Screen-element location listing
— Start —
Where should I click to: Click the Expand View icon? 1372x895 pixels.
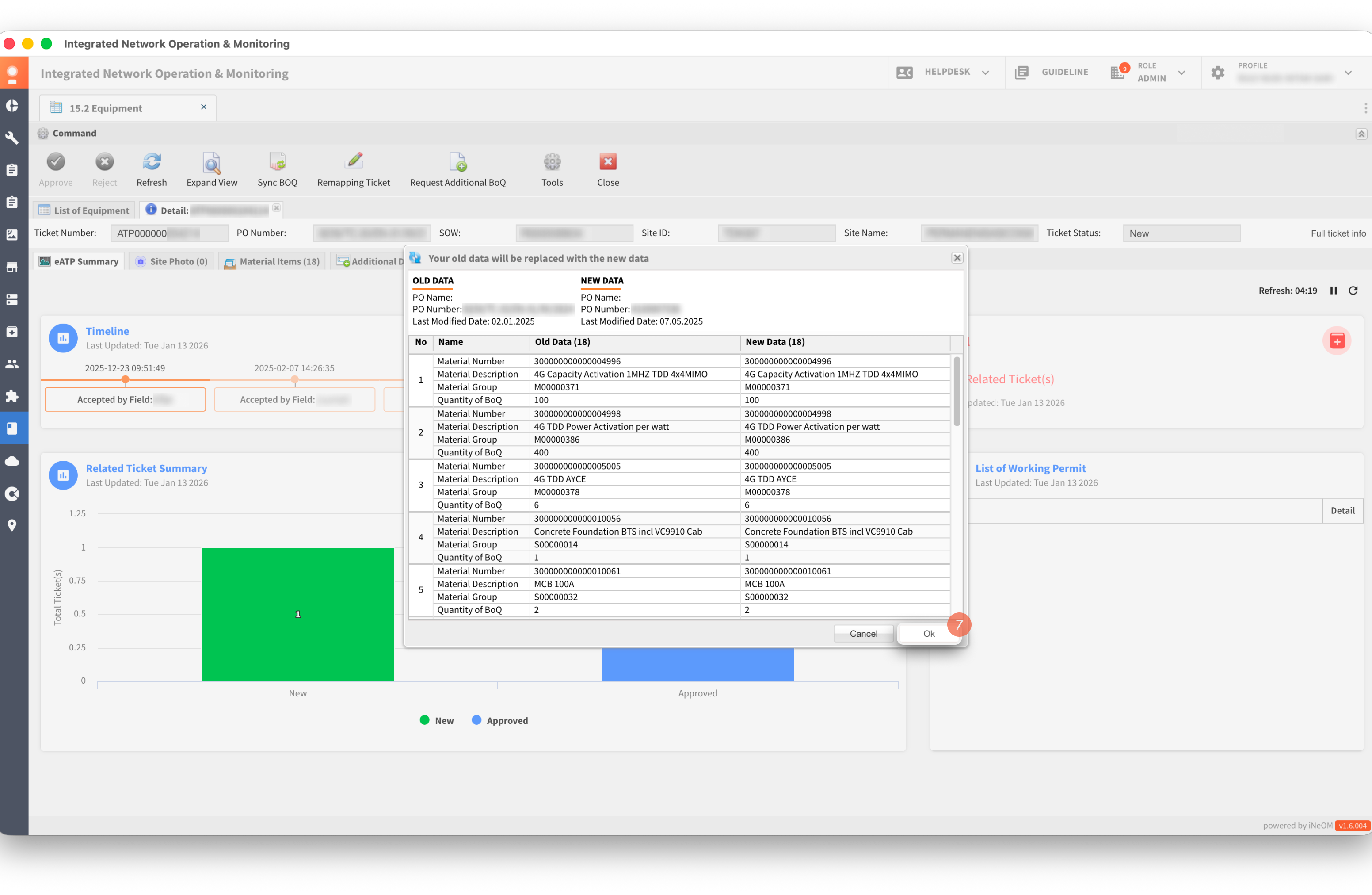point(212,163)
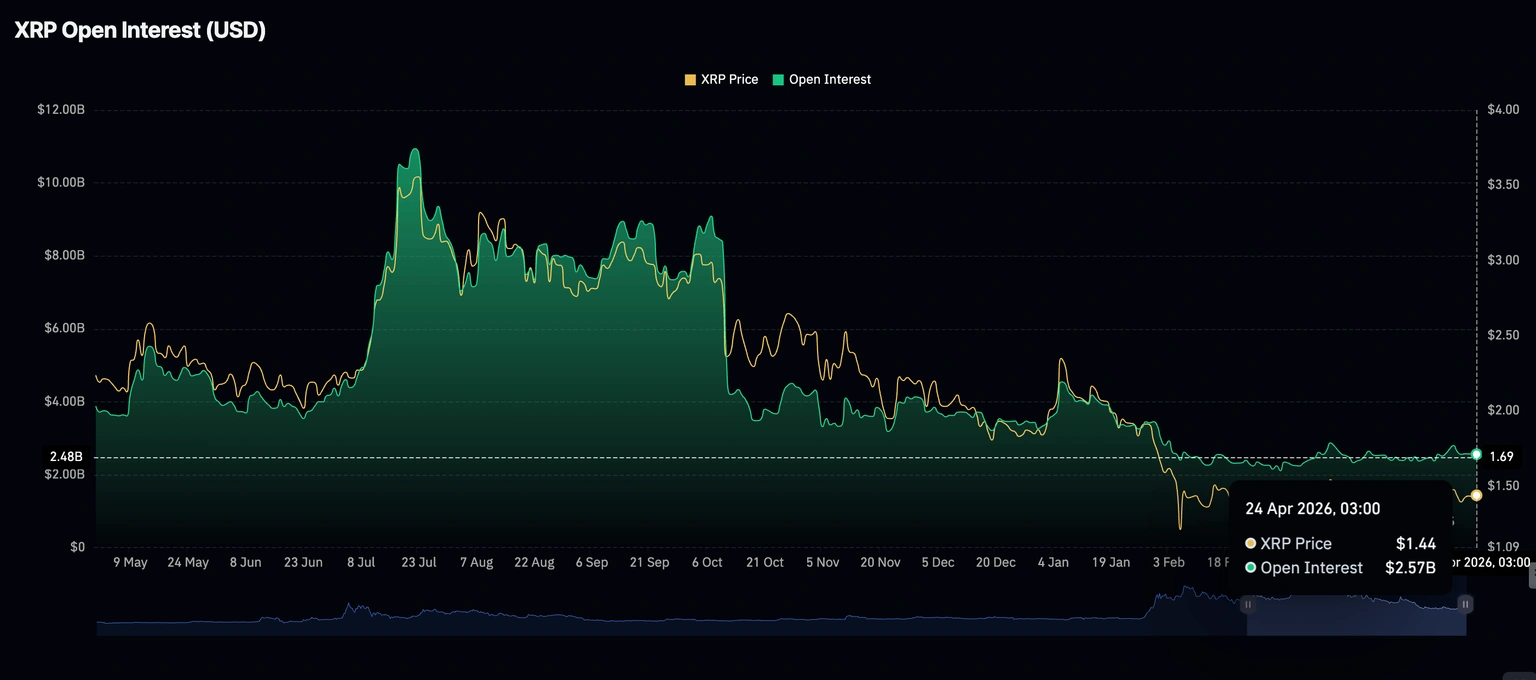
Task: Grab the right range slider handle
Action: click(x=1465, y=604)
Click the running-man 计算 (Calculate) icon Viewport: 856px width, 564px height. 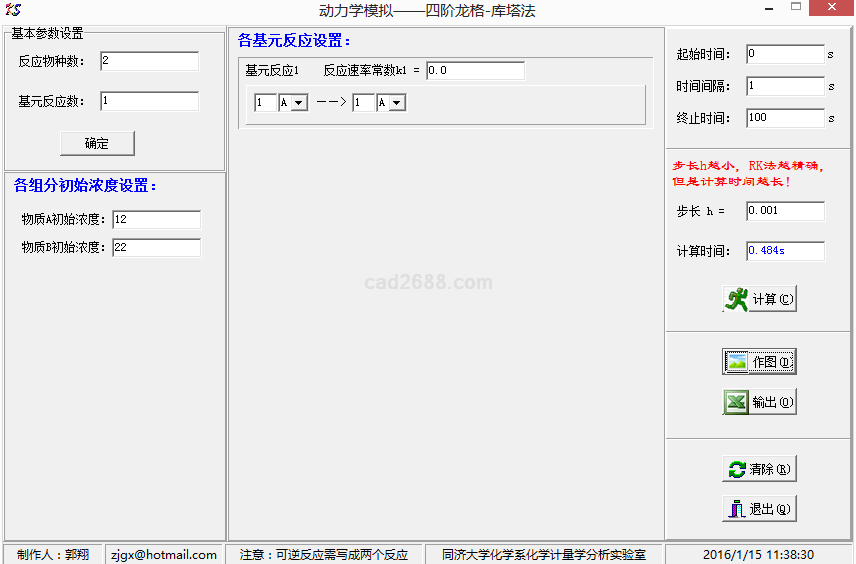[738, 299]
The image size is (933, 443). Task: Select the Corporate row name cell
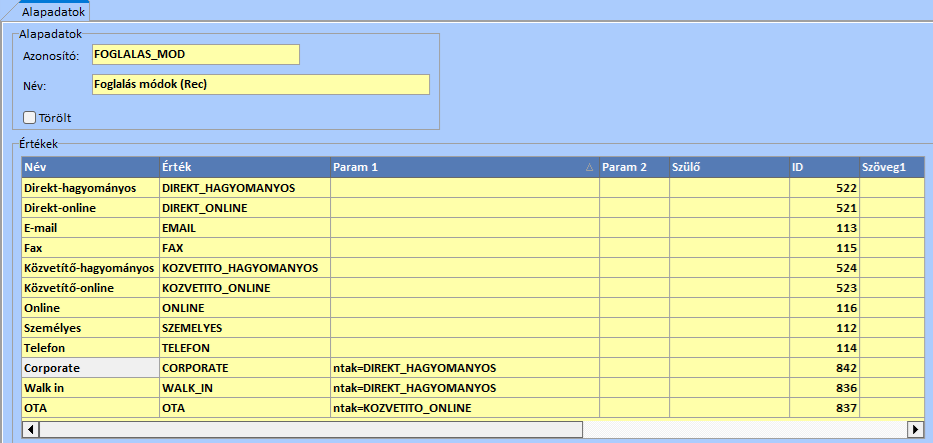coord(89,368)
— End —
• PROBLEM STATEMENT: Reproduce the listing above verbatim, beginning at the line that contains "The image size" and continuing through the end of the listing. Omit the pictures from your answer.

• ANSWER IN FULL:
The image size is (933, 443). Task: Select the Corporate row name cell
coord(89,368)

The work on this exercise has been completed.